The show focuses on Woodman’s New York years between 1978 and 1980, a difficult period for the young artist: no longer supported by study or residency programs, she was battling to find resolve to continue her practice, gain acknowledgement from the art establishment and pay the rent. Although much is made of the tragedy of her early suicide, the year after this period of her work at the age of 22 what really comes across is that making successful photographs was an act connected to joy and satisfaction, fueled by her indomitable, restless energy.
An image in a completely different mood has Woodman sitting on the floor, the sweep of her hair in a loose top bun caught in frames of falling sunlight, echoed by the casual satin cascade of her dress. Her eyes are thoughtful, looking to the side, a small gothic chair in a corner adding the final compositional touch. The astonishing depth of Woodman’s understanding of spatial and geometric relationships of the body and other objects within the pictorial frame elevated her work, no matter how deceptively simple an individual image might be, to the highest level.

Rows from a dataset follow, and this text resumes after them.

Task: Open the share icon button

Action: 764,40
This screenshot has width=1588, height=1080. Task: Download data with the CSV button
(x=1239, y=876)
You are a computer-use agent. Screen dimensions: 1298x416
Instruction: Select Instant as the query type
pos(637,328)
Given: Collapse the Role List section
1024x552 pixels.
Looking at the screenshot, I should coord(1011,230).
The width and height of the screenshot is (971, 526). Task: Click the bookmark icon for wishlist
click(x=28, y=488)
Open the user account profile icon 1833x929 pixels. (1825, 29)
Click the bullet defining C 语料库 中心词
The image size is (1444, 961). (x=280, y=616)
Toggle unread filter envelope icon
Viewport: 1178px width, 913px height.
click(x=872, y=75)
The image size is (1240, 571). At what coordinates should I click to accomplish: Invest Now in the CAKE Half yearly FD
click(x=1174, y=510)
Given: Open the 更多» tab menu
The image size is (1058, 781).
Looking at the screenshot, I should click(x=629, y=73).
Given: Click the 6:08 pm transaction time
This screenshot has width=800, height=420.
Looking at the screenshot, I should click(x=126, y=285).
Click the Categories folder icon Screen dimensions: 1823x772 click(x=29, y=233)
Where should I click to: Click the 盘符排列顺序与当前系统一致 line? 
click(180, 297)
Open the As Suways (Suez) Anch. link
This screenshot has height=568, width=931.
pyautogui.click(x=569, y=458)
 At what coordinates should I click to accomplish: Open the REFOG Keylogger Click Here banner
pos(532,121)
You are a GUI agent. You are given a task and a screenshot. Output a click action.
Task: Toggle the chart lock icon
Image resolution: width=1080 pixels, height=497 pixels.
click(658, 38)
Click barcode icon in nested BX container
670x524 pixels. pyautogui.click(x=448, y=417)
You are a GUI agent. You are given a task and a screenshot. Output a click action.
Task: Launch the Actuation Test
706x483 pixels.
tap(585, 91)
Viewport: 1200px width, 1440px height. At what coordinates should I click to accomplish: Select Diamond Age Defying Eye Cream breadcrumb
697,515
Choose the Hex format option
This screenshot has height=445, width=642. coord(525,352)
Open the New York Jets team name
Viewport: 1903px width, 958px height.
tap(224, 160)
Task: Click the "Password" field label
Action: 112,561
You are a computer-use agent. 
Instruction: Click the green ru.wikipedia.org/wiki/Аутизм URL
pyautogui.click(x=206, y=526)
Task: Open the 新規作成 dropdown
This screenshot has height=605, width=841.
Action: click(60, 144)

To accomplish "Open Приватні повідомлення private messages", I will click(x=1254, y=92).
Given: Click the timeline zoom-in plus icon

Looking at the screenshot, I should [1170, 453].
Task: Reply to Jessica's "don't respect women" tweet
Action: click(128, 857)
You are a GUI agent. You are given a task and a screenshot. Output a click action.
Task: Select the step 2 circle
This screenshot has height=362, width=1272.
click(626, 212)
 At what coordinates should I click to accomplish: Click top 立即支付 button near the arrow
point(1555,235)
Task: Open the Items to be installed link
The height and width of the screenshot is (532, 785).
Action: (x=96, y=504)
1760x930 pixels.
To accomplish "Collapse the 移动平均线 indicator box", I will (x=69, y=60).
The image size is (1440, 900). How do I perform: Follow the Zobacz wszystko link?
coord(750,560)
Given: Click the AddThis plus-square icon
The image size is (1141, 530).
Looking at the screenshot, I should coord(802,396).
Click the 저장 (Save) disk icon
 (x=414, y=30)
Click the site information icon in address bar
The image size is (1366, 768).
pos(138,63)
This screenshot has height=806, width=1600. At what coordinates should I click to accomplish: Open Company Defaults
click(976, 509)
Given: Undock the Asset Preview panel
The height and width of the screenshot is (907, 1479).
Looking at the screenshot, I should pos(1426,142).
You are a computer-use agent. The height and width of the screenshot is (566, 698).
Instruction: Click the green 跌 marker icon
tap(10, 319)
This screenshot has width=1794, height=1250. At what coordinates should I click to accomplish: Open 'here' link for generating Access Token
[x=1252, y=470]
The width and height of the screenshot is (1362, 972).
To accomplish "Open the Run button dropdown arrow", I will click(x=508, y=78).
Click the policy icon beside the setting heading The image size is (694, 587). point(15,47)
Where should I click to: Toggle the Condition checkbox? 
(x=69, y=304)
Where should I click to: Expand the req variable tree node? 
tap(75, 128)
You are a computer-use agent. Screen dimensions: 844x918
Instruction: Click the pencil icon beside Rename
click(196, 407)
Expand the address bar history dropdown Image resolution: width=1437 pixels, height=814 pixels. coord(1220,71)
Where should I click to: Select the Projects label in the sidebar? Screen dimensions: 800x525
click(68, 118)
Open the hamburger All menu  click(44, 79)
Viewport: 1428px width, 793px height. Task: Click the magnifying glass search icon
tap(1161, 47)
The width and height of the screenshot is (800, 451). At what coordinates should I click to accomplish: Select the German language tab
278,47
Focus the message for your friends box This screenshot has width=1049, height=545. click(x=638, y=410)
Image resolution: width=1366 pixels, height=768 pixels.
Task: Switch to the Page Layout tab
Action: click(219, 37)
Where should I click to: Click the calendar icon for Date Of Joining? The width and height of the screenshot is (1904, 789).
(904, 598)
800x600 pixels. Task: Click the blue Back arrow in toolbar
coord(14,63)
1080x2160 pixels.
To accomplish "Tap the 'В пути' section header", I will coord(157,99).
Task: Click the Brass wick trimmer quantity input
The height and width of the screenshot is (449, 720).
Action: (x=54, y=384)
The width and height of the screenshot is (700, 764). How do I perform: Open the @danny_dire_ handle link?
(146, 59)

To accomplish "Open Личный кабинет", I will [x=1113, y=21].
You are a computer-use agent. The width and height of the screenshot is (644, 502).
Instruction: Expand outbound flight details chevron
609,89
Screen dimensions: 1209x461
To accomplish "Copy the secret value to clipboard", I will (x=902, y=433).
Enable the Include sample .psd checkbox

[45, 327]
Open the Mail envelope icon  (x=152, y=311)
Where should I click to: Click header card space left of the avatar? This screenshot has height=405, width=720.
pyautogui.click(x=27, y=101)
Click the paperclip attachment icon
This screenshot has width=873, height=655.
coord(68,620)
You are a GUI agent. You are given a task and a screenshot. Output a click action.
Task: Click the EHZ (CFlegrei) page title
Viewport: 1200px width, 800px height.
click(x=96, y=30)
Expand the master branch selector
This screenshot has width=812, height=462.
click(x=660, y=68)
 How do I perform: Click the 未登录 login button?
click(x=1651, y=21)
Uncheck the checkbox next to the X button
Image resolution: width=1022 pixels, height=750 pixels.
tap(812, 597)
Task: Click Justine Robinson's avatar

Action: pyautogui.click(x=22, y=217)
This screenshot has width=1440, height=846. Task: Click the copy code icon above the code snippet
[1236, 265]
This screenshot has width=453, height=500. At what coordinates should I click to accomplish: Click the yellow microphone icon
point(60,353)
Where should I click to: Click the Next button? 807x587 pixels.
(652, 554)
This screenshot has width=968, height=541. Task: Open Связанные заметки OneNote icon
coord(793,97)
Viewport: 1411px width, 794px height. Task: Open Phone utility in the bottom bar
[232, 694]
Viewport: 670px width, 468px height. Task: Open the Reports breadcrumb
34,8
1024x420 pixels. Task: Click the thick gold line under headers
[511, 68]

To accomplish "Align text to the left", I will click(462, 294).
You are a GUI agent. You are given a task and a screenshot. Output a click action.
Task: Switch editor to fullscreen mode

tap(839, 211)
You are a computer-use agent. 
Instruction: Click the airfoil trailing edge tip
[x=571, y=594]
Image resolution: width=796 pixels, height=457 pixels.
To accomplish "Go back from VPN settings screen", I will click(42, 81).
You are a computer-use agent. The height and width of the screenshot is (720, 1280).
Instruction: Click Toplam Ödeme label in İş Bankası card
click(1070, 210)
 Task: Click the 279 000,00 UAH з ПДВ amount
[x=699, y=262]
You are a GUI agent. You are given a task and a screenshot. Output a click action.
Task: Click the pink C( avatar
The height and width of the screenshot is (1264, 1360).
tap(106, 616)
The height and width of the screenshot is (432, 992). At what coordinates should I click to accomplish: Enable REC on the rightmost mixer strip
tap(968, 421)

An example of this sensitive arranging is shown in a monochrome photograph where Woodman stands sideways to the viewer, arms above her head so that she forms a black line against the wall. Parallel to her is a hanging skinned fox, its head, legs and tail dark, vulpine and dramatic against the surrounding white. On the floor is a carefully placed decorative plate, positioned on an invisible diagonal to the bottom corner of a painting in the top left of the image. The unobtrusive alignment of painting to Woodman, to stole, to plate, is an example of the precise visual harmonies that lent Woodman’s work its subtle dynamics and formal rigor.
One of the highlights of this sometimes-uneven selection was a rare series done in color that showed a more polished, mature Woodman. These are shot in empty rooms with pastel green walls and pale pink molding, her body sheathed in a green knit dress. The new element of color is added to her compositional mix as she throws shapes through a mirror climbs a door post – all Titian hair and bare legs – or peeks through the camera at us, sensual yet coy in peep-toed shoes.
Woodman is less convincing when she emulates other photographers. A series shot at night outside the New York Public Library in a style halfheartedly reminiscent of Helmut Newton sees a model drape her limbs alongside the giant stone lions. Elsewhere, we have a girl all lipstick and glamour in a bathing suit reclining, in the mode of Guy Bourdin, alongside stuffed, running wolves. Both sets have elements of Woodman but those seem hesitant mixed with the slicker, hard-edged styles of photographers that were so much about the male gaze.
In Woodman’s imagery, she was often both subject and photographer. Just as a dancer uses her body as an instrument, Woodman used hers, alongside many props and clothes as a tool for the camera. Like Cindy Sherman, she controlled the gaze, which with Woodman was unambiguously female.
It was only days after seeing this exhibition, while thinking about how intrinsic and poetic to my understanding of Woodman’s oeuvre her nude self-portraits were, that I suddenly realized that most of the subjects in the show had been clothed. That I hadn’t noticed is as it should be— her work transcended all of that.